Jésus a sans doute prononcé sa prière en araméen ou en hébreu, mais elle a été rapportée dans les évangiles en grec et plus tard traduite dans la langue officielle de l’Église romaine, le latin. Un point de désaccord majeur: le texte latin de la sixième demande envers Dieu est «ne nos inducas in tentationem» («ne nous induis pas en tentation»), tandis que l’original grec se termine avec le mot «peirasmos», qui peut aussi être traduit comme «épreuve» ou «test de foi».

Certaines Églises non catholiques ont été plus flexibles avec cette phrase et se sont centrées sur la version grecque. Une traduction œcuménique venant de liturgistes du monde anglophone propose «save us from the time of trial» («épargne-nous des temps d’épreuve»). Mais les assemblées catholiques qui récitent cette prière à la messe veulent éviter de trop s’éloigner du latin. Et les théologiens peinent à se mettre d’accord sur la manière de traduire cette phrase d’une langue morte en langues modernes vivantes.

La confusion actuelle a commencé quand les évêques catholiques en France ont adopté une nouvelle traduction le 3 décembre dernier, modifiant la sixième demande, «Ne nous soumets pas à la tentation»— des paroles utilisées depuis les années 1960— en «Ne nous laisse pas entrer en tentation». Ils ont avancé le fait que Dieu ne pousse pas ses fidèles sur la voie du péché, donc qu’il était temps d’introduire une nouvelle traduction pour éviter d’avoir l’impression qu’Il ferait volontiers le travail du diable.

La demande “ne nous induis pas en tentation” n’exprime pas l’idée que Dieu voudrait que son peuple échoue, mais plutôt la croyance en sa justice et sa miséricorde
Prise de position de la Conférence des évêques allemands

Les catholiques francophones en Belgique et au Bénin avaient déjà adopté la nouvelle version en juin 2017, mais le fait que cela se fasse aussi en France a bien davantage marqué le reste du monde catholique. Lors d’un entretien avec la chaîne télévisée catholique italienne TV2000 quelques jours plus tard, le pape François a approuvé la décision de la France et admis que l’ancienne version était erronée, selon lui. «Ce n’est pas Dieu qui me fait entrer en tentation», a-t-il dit. «Un père ne ferait pas ça. … Celui qui nous induit en tentation, c’est Satan». François a toutefois mal cité la nouvelle traduction française, expliquant qu’il était désormais écrit: «ne nous laisse pas tomber dans la tentation». C’est ainsi que cette phrase est traduite en espagnol et en portugais.

Données fournies -
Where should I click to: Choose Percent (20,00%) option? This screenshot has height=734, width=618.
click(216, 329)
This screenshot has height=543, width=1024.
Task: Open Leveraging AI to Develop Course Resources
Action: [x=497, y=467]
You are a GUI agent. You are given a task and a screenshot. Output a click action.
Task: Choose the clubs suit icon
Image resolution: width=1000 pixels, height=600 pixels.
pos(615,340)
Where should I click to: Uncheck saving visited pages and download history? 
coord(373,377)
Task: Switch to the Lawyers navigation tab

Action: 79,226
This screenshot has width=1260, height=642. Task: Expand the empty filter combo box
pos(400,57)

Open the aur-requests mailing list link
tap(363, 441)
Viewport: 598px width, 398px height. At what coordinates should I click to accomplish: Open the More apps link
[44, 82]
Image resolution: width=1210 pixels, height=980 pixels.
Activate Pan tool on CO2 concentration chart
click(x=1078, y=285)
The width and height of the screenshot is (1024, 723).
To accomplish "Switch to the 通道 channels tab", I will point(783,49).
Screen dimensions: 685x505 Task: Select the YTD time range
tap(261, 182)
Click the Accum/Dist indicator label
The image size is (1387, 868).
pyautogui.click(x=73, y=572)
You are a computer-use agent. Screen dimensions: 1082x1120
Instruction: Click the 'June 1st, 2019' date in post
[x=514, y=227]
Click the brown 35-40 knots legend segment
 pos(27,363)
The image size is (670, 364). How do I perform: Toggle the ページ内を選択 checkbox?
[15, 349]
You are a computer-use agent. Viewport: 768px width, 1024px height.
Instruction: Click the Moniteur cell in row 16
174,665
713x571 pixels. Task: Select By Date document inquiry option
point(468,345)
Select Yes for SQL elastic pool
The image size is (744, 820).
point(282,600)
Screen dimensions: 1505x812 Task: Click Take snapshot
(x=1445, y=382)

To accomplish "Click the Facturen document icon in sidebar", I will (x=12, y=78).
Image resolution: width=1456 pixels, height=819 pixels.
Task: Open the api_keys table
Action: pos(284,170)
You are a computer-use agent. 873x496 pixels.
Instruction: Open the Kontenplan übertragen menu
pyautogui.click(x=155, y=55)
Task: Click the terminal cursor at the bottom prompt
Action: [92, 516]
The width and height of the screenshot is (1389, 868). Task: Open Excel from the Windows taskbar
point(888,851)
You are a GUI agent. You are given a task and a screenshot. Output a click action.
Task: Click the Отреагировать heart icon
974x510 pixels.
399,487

Travail à faire -
(A) D'après l'extrait, sur quelle chaîne de télévision le pape François a-t-il donné son entretien ?
(B) Recopiez mot pour mot le passage de l'extrait qui commence par «La confusion actuelle» et se termine par «travail du diable.».

Corrigé de l'exercice -
(A) Sur TV2000, la chaîne télévisée catholique italienne.

(B)
La confusion actuelle a commencé quand les évêques catholiques en France ont adopté une nouvelle traduction le 3 décembre dernier, modifiant la sixième demande, «Ne nous soumets pas à la tentation»— des paroles utilisées depuis les années 1960— en «Ne nous laisse pas entrer en tentation». Ils ont avancé le fait que Dieu ne pousse pas ses fidèles sur la voie du péché, donc qu’il était temps d’introduire une nouvelle traduction pour éviter d’avoir l’impression qu’Il ferait volontiers le travail du diable.